### Document segment
I released new version of
plpgsql_check.
What is new?
lot of new checks:
- assignment stmt
- performance warnings
- return stmts
create or replace function fx()
returns t2 as $$
begin
return (10,20,30)::t1;
end;
$$ language plpgsql;
select * from plpgsql_check_function('fx()', performance_warnings := true);
plpgsql_check_function
---------------------------------------------------------------------------------
error:42804:3:RETURN:returned record type does not match expected record type
Detail: Returned type integer does not match expected type numeric in column 2.
(2 rows)
create or replace function f1()
returns setof int as $$
begin
return next 1::numeric; -- tolerant, doesn't use tupmap
end;
$$ language plpgsql;
select * from plpgsql_check_function('f1()', performance_warnings := true);
plpgsql_check_function
-------------------------------------------------------------------------------------------
performance:42804:3:RETURN NEXT:target variable has different type then expression result
Detail: assign "numeric" value to "integer" variable
Hint: Hidden casting can be a performance issue.

### Data entries
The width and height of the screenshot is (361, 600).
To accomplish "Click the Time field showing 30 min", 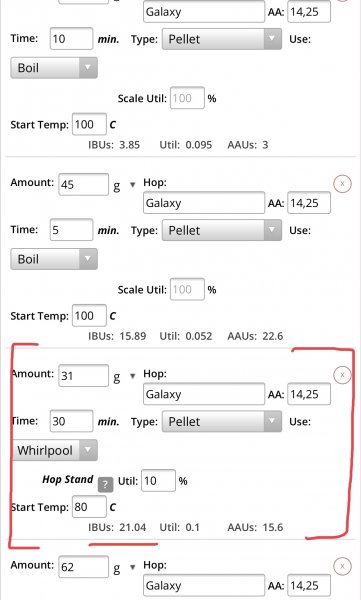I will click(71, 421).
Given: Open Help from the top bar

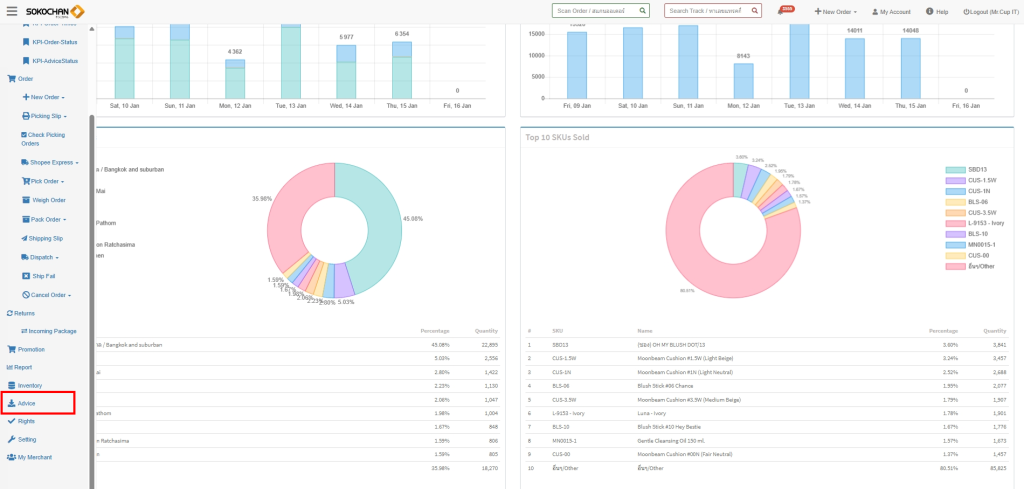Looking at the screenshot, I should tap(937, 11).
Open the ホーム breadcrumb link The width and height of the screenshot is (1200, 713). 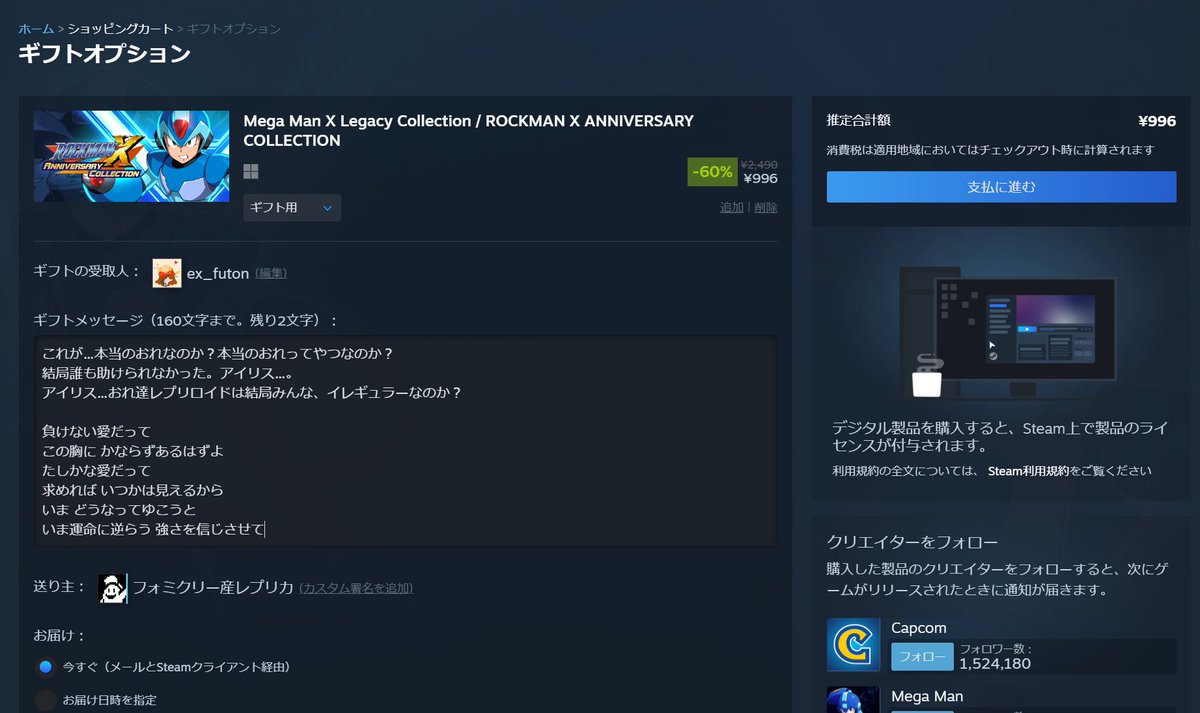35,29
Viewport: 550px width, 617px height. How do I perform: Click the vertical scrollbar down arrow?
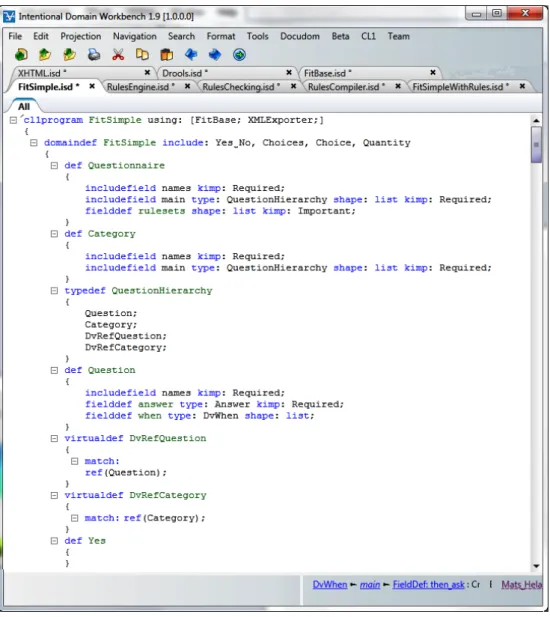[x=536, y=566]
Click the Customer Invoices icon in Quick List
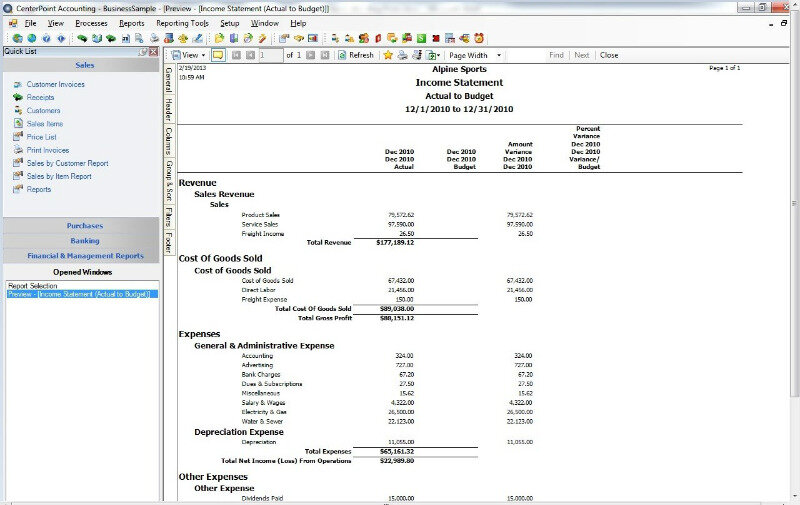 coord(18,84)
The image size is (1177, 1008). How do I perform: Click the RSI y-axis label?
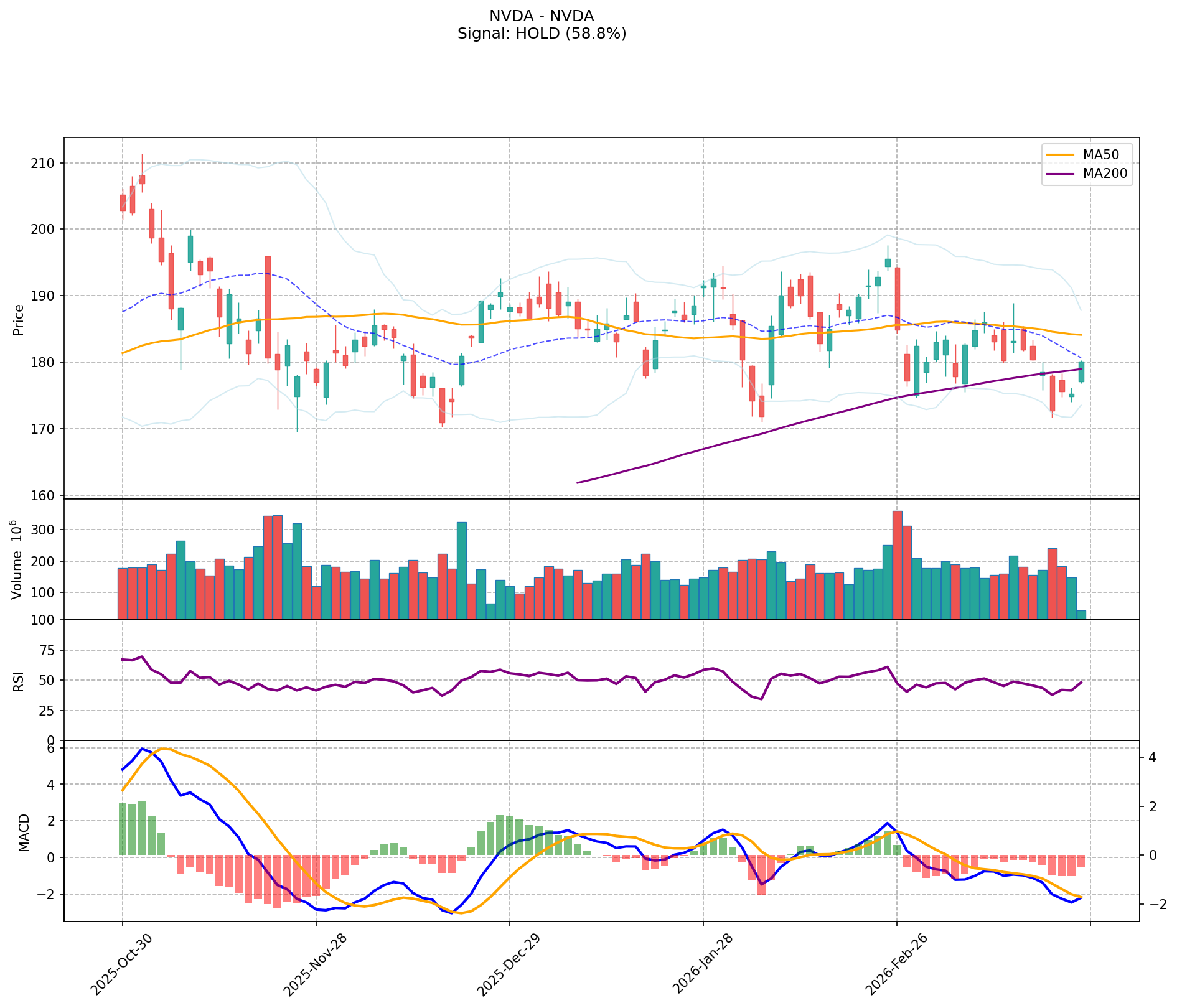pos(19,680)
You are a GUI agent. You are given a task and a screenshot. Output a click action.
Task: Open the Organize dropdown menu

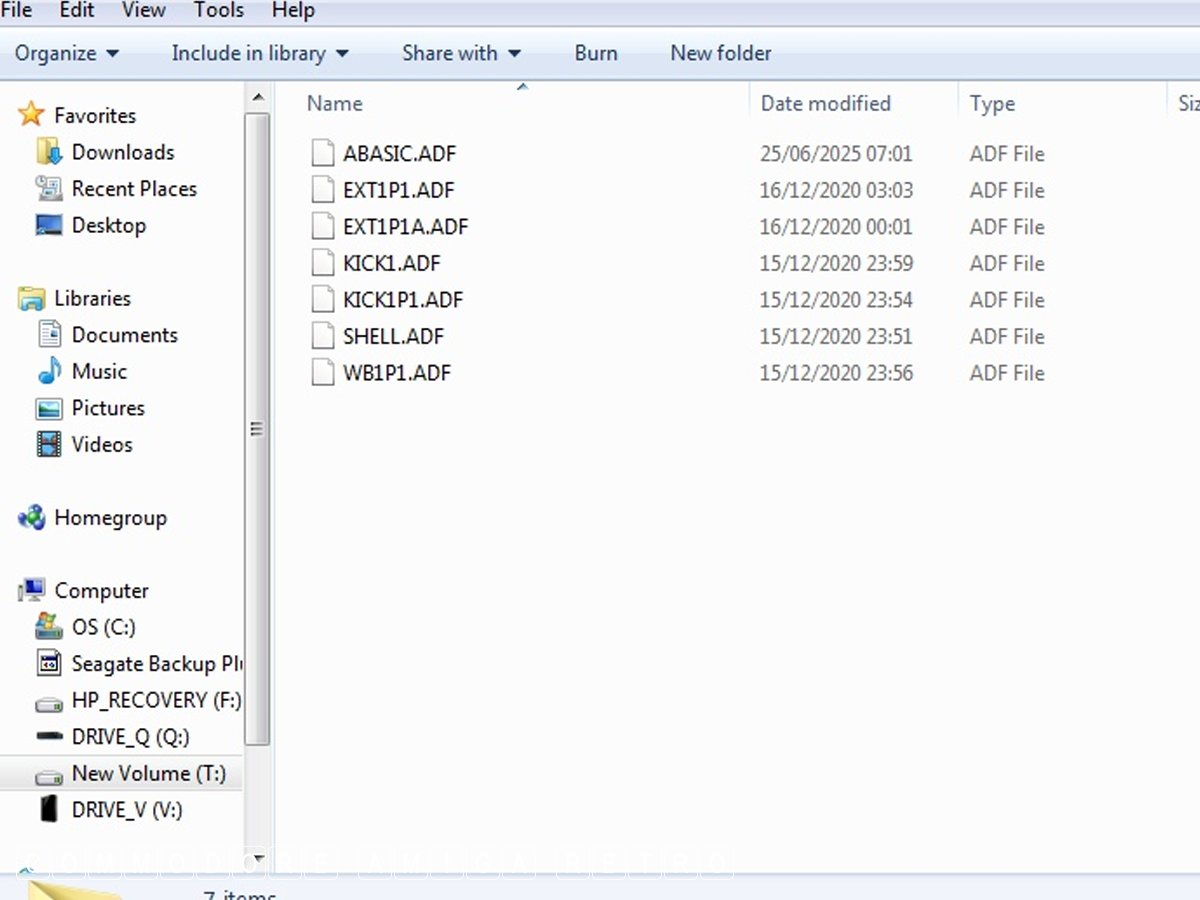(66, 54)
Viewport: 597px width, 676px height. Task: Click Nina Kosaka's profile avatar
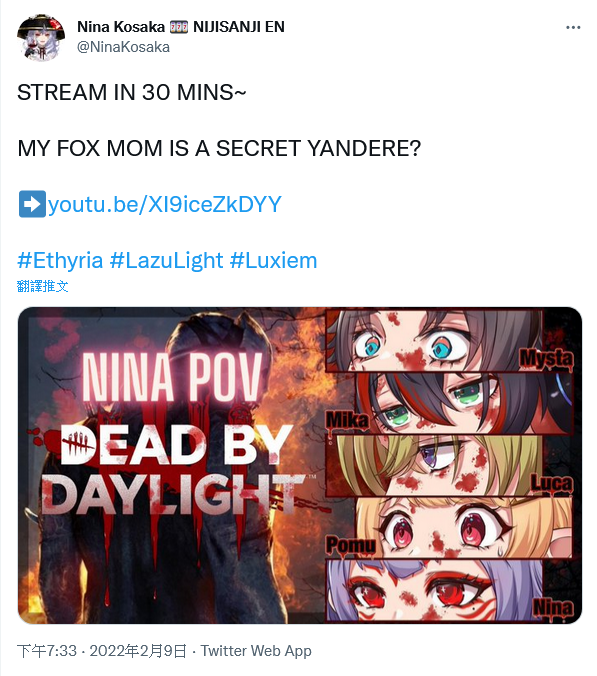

### Task list
1. Copy out the entire plpgsql_check release note word for word.
2. Rewrite the data entries from the line containing "The image size" through the last row, with every coordinate in the answers multiplied by 1.55 and rounded to the nearest whole number, halves up. Keep the requests, and leave out the pictures.

### Responses to the tasks
1.
I released new version of
plpgsql_check.
What is new?
lot of new checks:
- assignment stmt
- performance warnings
- return stmts
create or replace function fx()
returns t2 as $$
begin
return (10,20,30)::t1;
end;
$$ language plpgsql;
select * from plpgsql_check_function('fx()', performance_warnings := true);
plpgsql_check_function
---------------------------------------------------------------------------------
error:42804:3:RETURN:returned record type does not match expected record type
Detail: Returned type integer does not match expected type numeric in column 2.
(2 rows)
create or replace function f1()
returns setof int as $$
begin
return next 1::numeric; -- tolerant, doesn't use tupmap
end;
$$ language plpgsql;
select * from plpgsql_check_function('f1()', performance_warnings := true);
plpgsql_check_function
-------------------------------------------------------------------------------------------
performance:42804:3:RETURN NEXT:target variable has different type then expression result
Detail: assign "numeric" value to "integer" variable
Hint: Hidden casting can be a performance issue.

2.
The image size is (1177, 1008). How do I perform: Click the RSI y-axis label?
pos(29,1054)
You are a GUI agent. You are given a task and a screenshot. Output a click action.
Task: Open the Organize dropdown menu

(102, 84)
Viewport: 597px width, 676px height. Task: Click Nina Kosaka's profile avatar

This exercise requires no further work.